Jensen talks about using Dropbox as a key collaboration platform with Slack and Zoom providing broader communication capability. The upshot is that "everybody can be heard and contribute and even if ‘your solution' ends up not being the way we go, everybody is on board."
This is Slack's notion of alignment. It's not a free-for-all but a way of using the tools to control access on a broader scale but users still have to be aware of not overloading employees with messages and tasks. As Daniel Foster, Managing Director at consultancy firm Steamhaus says, you have to put policies in place to ensure manageable levels of communication and alerts.
"There are occasions where you'll have a lot of notifications and messages to respond to," he says. "This isn't great if you're also juggling other work, but it can be tackled by having an escalation policy—if something is urgent, pick up the phone."
It's a good point and a clear reminder that these are communication and collaboration tools with real people on the end. As IFS has also shown, sometimes one tool is not enough but also breaking work down into small groups makes the whole process more manageable. It's all about using the tools to make people better at their jobs and feel more engaged within the business.
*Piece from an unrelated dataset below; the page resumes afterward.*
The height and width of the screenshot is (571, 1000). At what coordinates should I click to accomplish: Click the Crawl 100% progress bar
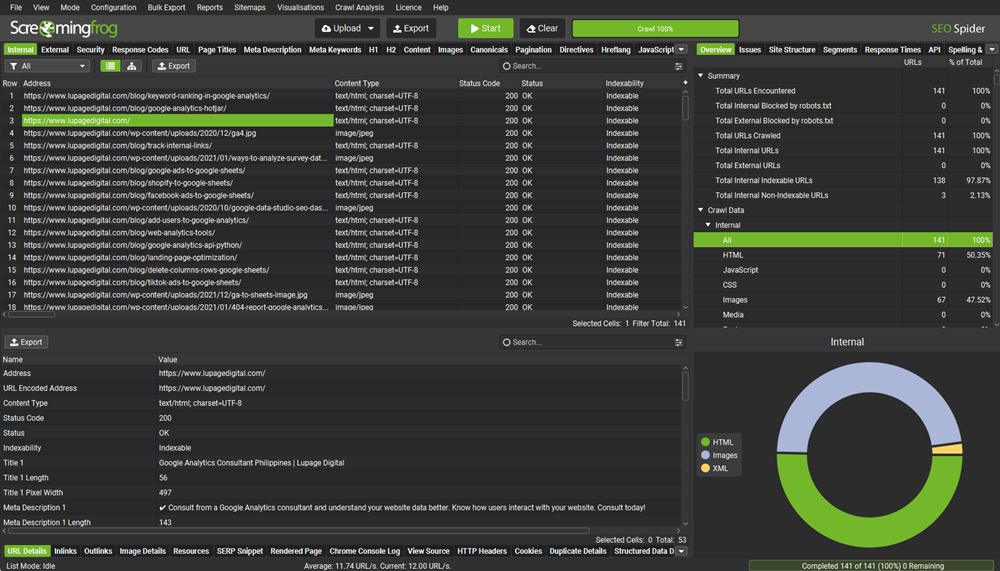tap(655, 28)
This is partly the reasoning behind retail IT consultancy REPL Group's deal with Microsoft to build workforce management functionality into Microsoft Teams. The collaboration has seen REPL integrate JDA Workforce Management with the Microsoft Teams interface. The aim, according to REPL, is to drive engagement across large, multinational retailers by combining all communication channels but also provide instant employee information. This apparently means that a retailer's employees can have 24-hour, easy access to their working information, such as shift patterns and holiday bookings, meaning they have greater control over their working lives. There are also communication channels through which staff can share photos, videos and communicate for social purposes, to "drive employee engagement, improve retention and increase productivity."
So, will it work? There is no reason why it shouldn't but as ever nothing is ever that simple is it? The tools are really only as good as the people that use them. For many organisations these tools may still be a bit of a leap given their old processes and ideas about organisational hierarchy. It will take more hard numbers on productivity to convince some of the ‘die hards' but for the early adopters won't care, if they can use the tools to steal a march on the competition.